The National Institute for Health and Care Excellence (NICE) has recommended global biotechnology  company Biogen’s Avonex® (interferon beta-1a) as an option for treating relapsing-remitting multiple sclerosis.

 

The National Institute for Health and Care Excellence (NICE) has recommended global biotechnology  company Biogen’s Avonex® (interferon beta-1a) as an option for treating relapsing-remitting multiple sclerosis.

 

The reappraisal of the treatment comes after the landmark Risk Sharing Scheme ended, at which point NICE began an appraisal of treatments including interferon beta-1a, Extavia (interferon beta-1b), glatiramer acetate and Betaferon (interferon beta-1b).

 

In December 2017, NICE provided proposed guidance – an appraisal consultation document – to recommend only one treatment option, Extavia (interferon beta-1b), for use on the NHS.

 

NICE has reversed that decision and recommended Avonex (interferon beta-1a) and glatiramer acetate alongside Extavia (interferon beta-1b).

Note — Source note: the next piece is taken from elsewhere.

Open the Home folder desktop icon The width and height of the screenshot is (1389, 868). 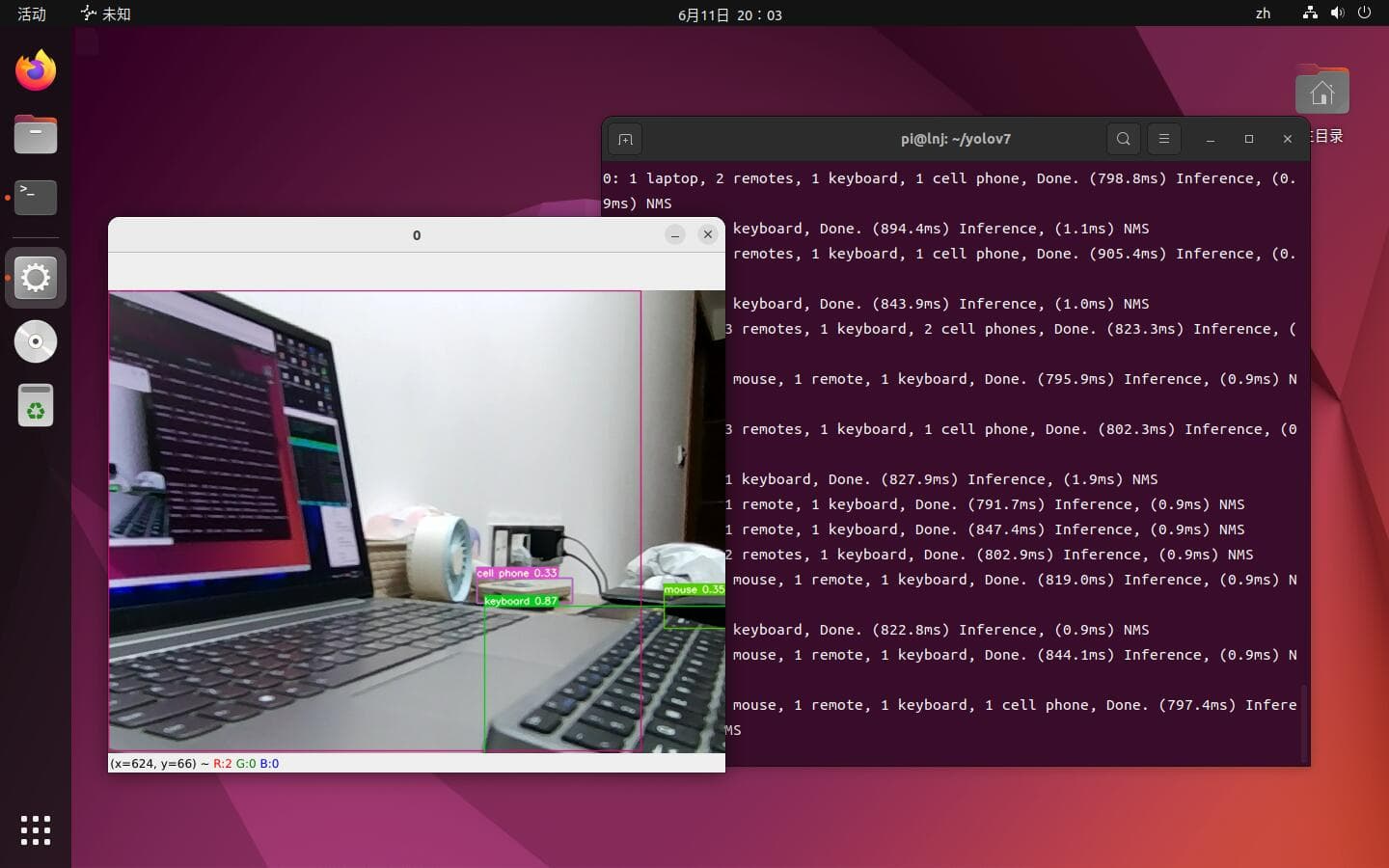[x=1321, y=94]
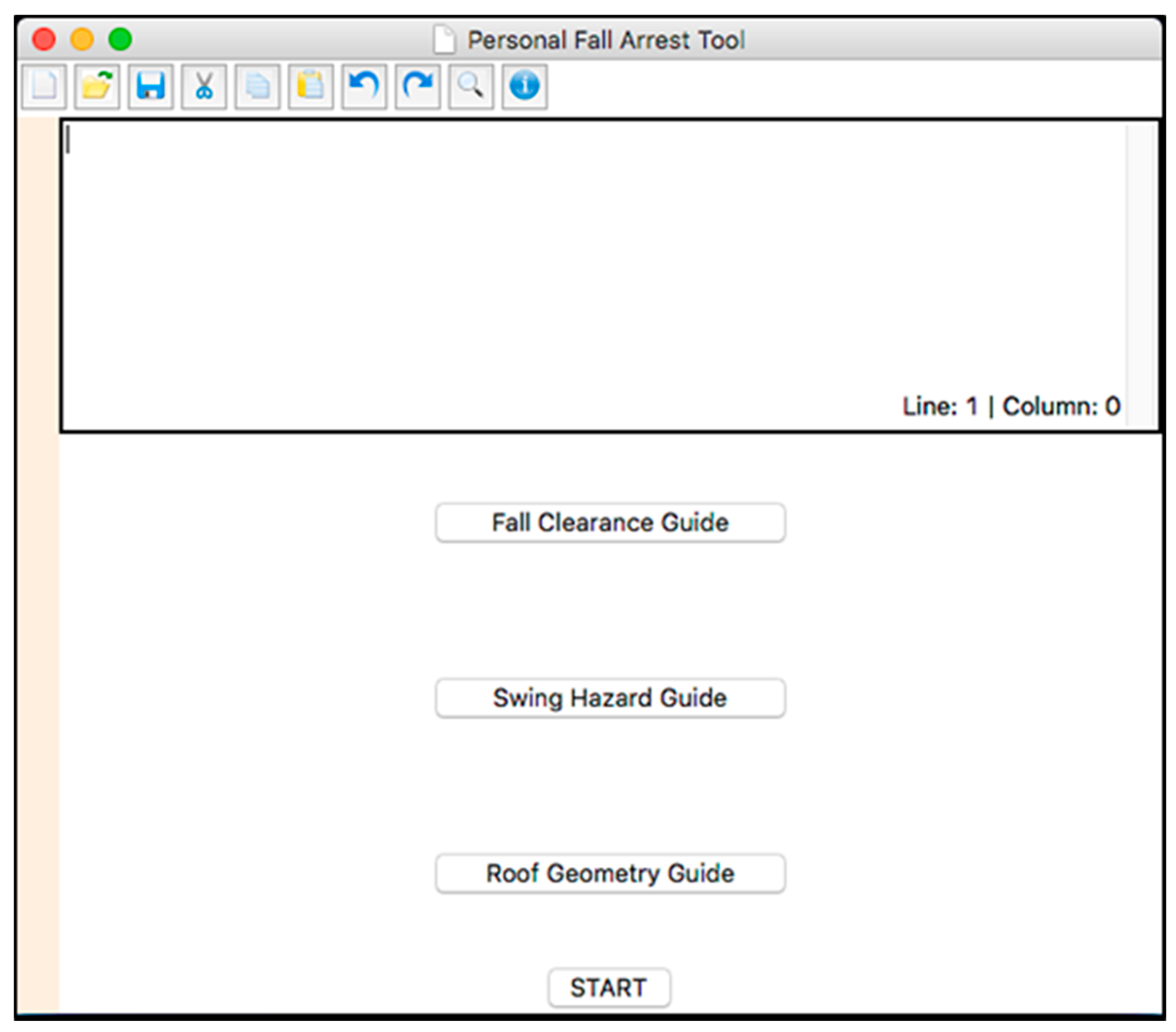Click the Redo arrow icon

[x=418, y=86]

The recommendation states that the treatments must be provided with the discounts agreed in the patient access schemes.

 

Terry O’Regan, managing director and vice president of Biogen UK and Irelandsaid: “We are pleased that the need for patient choice has been recognised in the final appraisal determination by NICE after we presented a thorough case demonstrating that Avonex is indeed an appropriate use of NHS resources.

 

“Multiple sclerosis is a heterogeneous condition and many factors need to be considered when evaluating appropriate treatment options for patients, including administration methods, adverse event profiles and availability of patient support programmes,” he added.

 

NICE has also agreed to assess peginterferon beta-1a under its the Single Technology Appraisal (STA) programme to allow the appropriate appraisal of the medicine, and a submission from Biogen is due at a later date.

 

Commenting on the decision, Mr O’Regan said: “The acknowledgement from NICE that peginterferon beta-1a was an inappropriate inclusion in this appraisal is welcome news. The data assessed by NICE was from the Risk Sharing Scheme, which did not include peginterferon beta-1a. The cost-effectiveness of this treatment therefore cannot be decided via this appraisal.

 

“In fact, when the original assessment group report considered the peginterferon beta-1a trial data, they deemed it the most clinically and cost effective option. We now look forward to providing evidence to NICE as part of the STA process.”